The judge said he was satisfied the company, and two related companies, Mothercare World and Effleby Trading ltd, were entitled to protection and the appointment of an interim examiner. He made directions for advertising the petition and returned it for hearing on July 30. A significant source of the company’s difficulties is having to contend with rents that significantly exceed current market rents, the court was told. The company says the renegotiation and repudiation of rents will be a significant aspect of the examinership process.
Earlier, the judge queried if an interim examiner was necessary when Mothercare UK appeared to be the main supplier.
Mr Fanning said there are a number of other suppliers and having an interim examiner aids consumer confidence and communication with landlords. Having an interim examiner does not particularly increase the costs of examinership, he added.
The company was seeking a very short return date for the hearing of the petition which would also reduce costs, he said.
Counsel said Mothercare Ireland is a franchisee of Mothercare UK and is not a subsidiary of the latter or part of the same corporate group. It has debt obligations to Mothercare UK and has had to negotiate an extension of credit terms, he said.

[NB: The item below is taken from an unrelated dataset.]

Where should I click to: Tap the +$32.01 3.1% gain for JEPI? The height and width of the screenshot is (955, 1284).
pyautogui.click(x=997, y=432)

Mr Fanning said Mothercare Ireland grew rapidly in the boom. It had four stores in 1993; in 2011 that number had increased to 24 stores. While the business had been affected by the downturn, it is still a €33m-a-year trading business with 276 employees, he said.
Counsel said there were numerous reasons for the company’s insolvency, including that its target audience is young families who have been particularly hit by the recession, with a consequent falloff in spending from that group. The company was also affected by discount stores selling baby and maternity wear.
High rents were a major factor and leases with high rents were entered into mainly with upward-only rent-increase clauses at the height of the boom, he said.
Mothercare said it was committed to doing everything it could to minimise store closures and to keep job losses to an absolute minimum but it cannot afford to support unprofitable stores.
“Many companies have successfully come through the examinership process in recent years and we are confident that we too will emerge as a more robust company which is better equipped to deal with the changing retail environment,” said owner David Ward.
Retail Excellence Ireland said the examinership, along with that of Best Menswear earlier this week, highlights the issue of high rents.